▶ PROBLEM TO SOLVE:
After locating the line that contains "The width and", output that line and each one following it, exactly, to the end of the entries. No pictures.

▶ DATA FOR THE TASK:
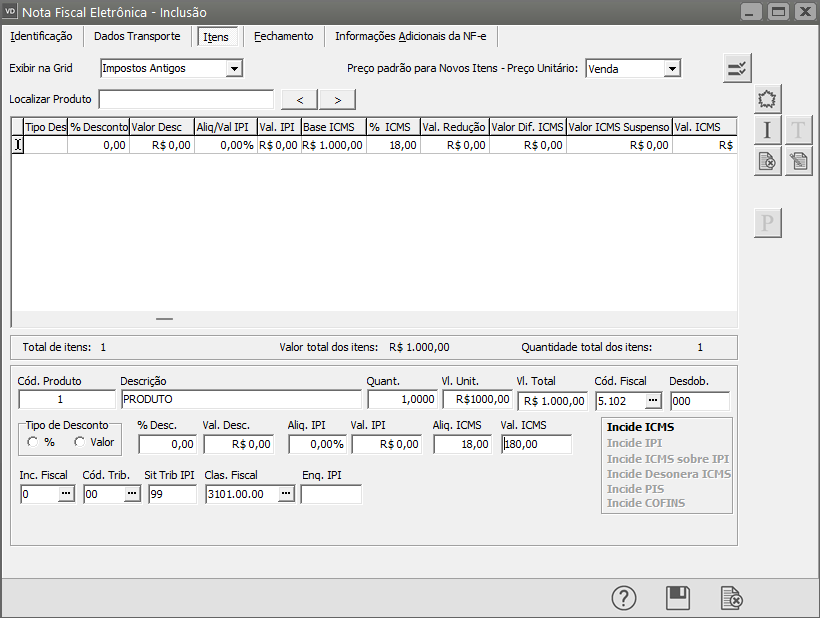Viewport: 820px width, 618px height.
Task: Click the edit item pencil document icon
Action: pyautogui.click(x=798, y=161)
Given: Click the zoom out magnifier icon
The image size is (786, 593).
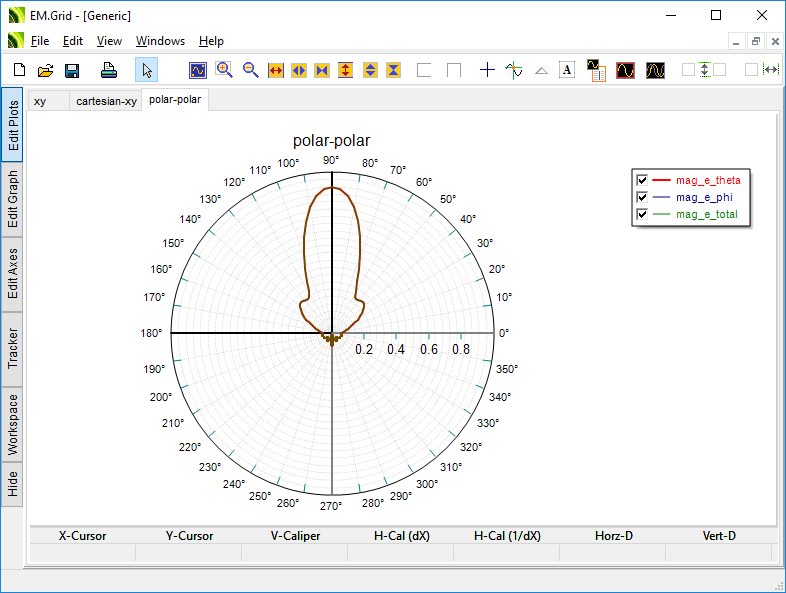Looking at the screenshot, I should coord(250,70).
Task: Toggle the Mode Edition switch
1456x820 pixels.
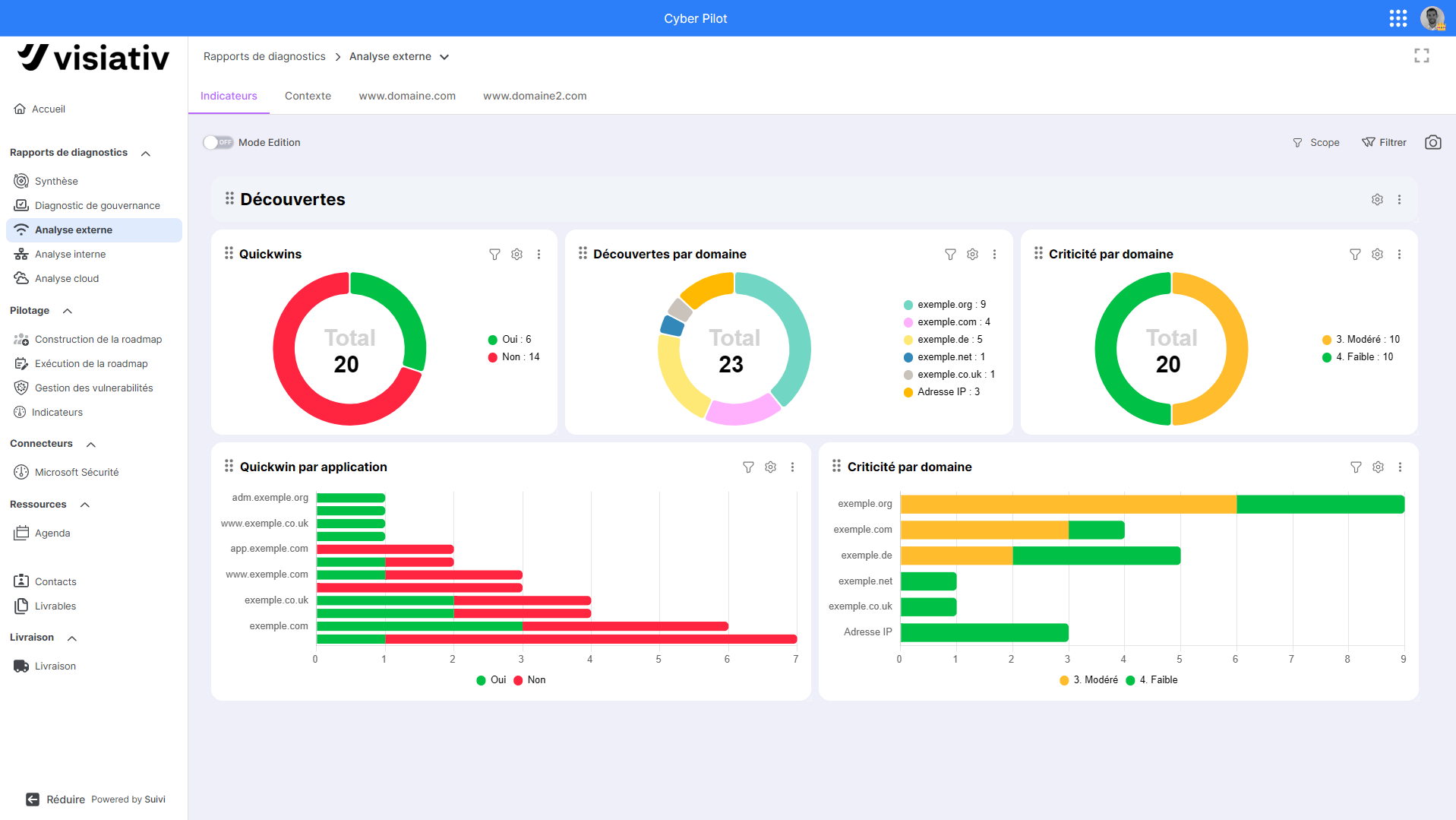Action: pos(218,142)
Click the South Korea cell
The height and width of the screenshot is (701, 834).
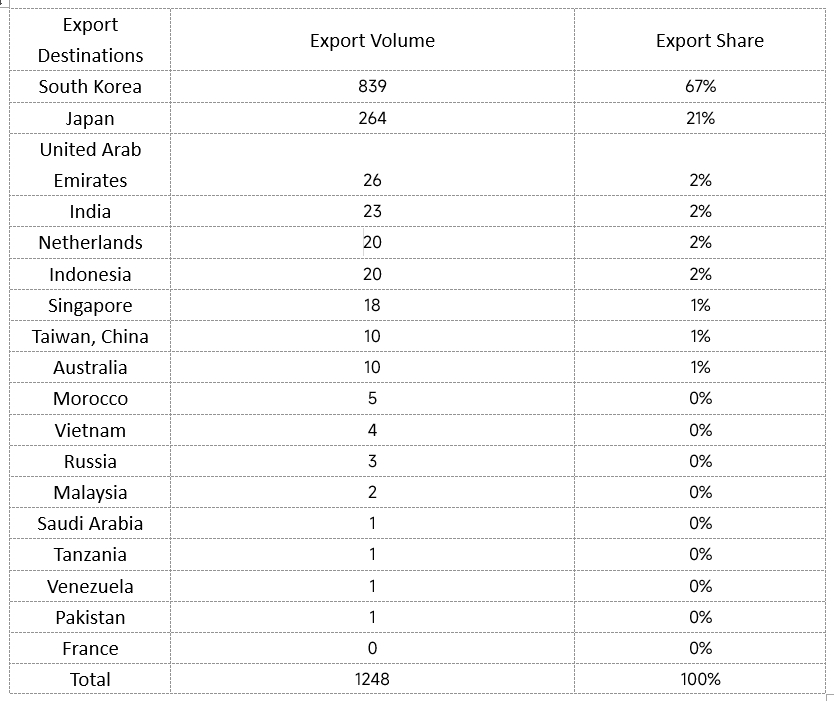[90, 86]
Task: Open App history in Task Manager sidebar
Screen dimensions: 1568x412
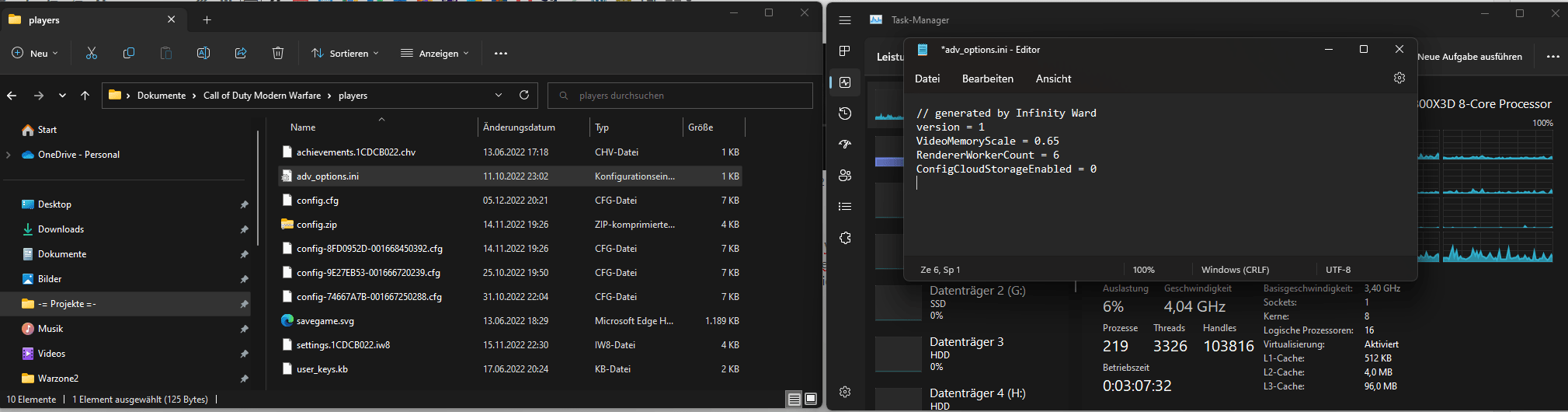Action: (845, 113)
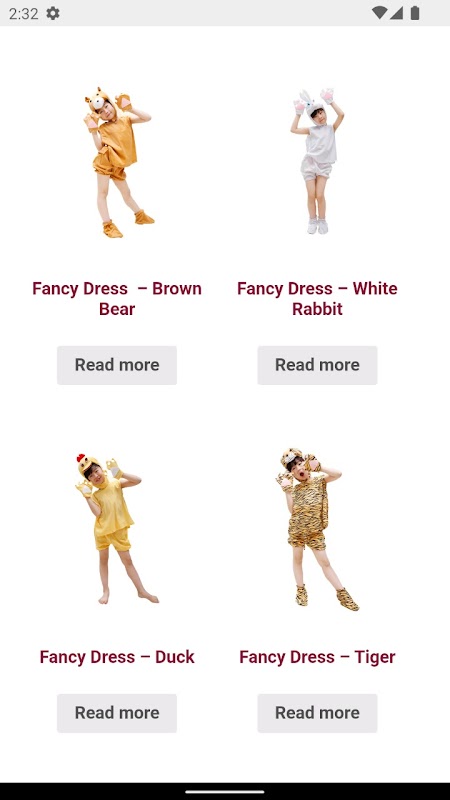This screenshot has width=450, height=800.
Task: Click Read more under Tiger costume
Action: (x=317, y=713)
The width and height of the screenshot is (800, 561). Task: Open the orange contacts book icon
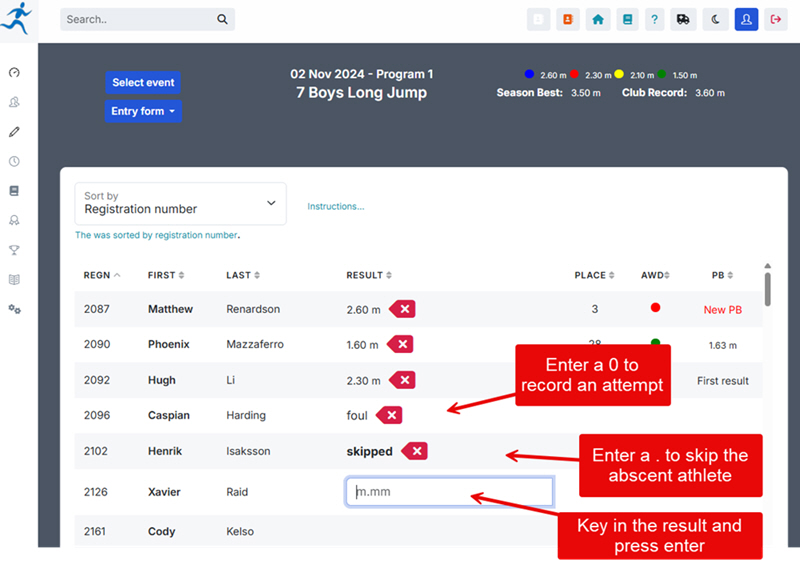pos(568,19)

▶ ANSWER TO THIS TASK:
The width and height of the screenshot is (800, 561). Task: Open the orange contacts book icon
pos(568,19)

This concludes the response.